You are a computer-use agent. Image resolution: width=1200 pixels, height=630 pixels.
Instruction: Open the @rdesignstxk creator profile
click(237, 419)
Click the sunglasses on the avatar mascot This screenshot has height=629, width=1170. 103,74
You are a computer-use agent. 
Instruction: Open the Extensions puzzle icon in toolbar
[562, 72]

==

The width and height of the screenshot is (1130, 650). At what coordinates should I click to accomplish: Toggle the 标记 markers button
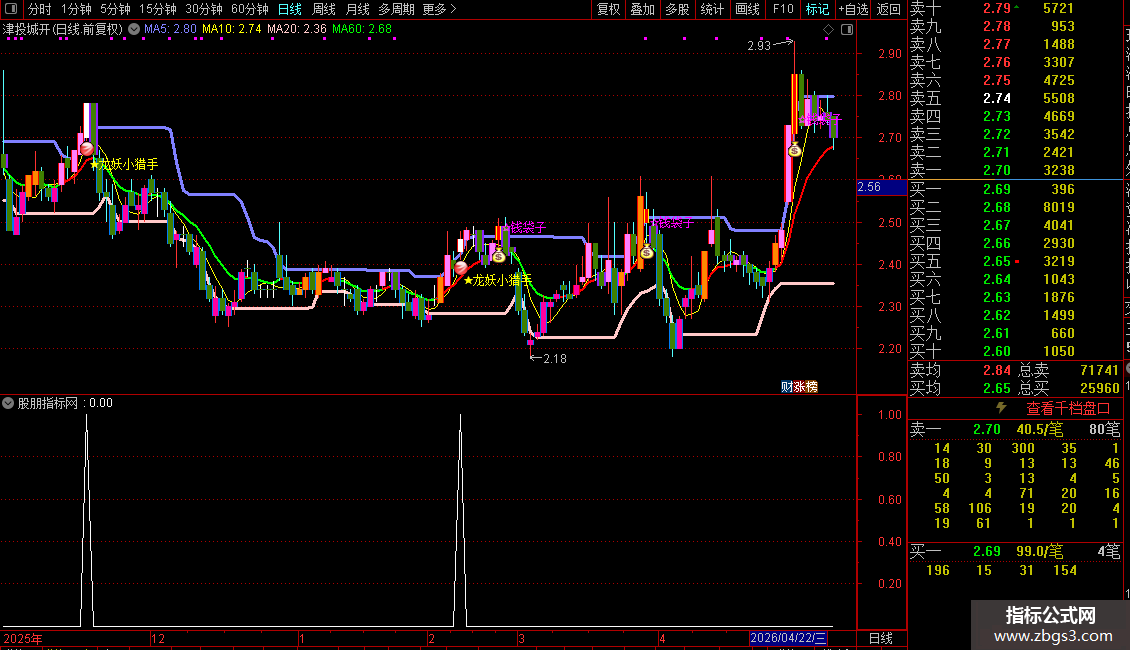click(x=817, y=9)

- **EXERCISE AIM**: Go through the listing above and copy each line that contains "computer".

- **TASK SOLUTION**:
You are a computer-use agent. Image resolution: width=1200 pixels, height=630 pixels.
You are a computer-use agent. 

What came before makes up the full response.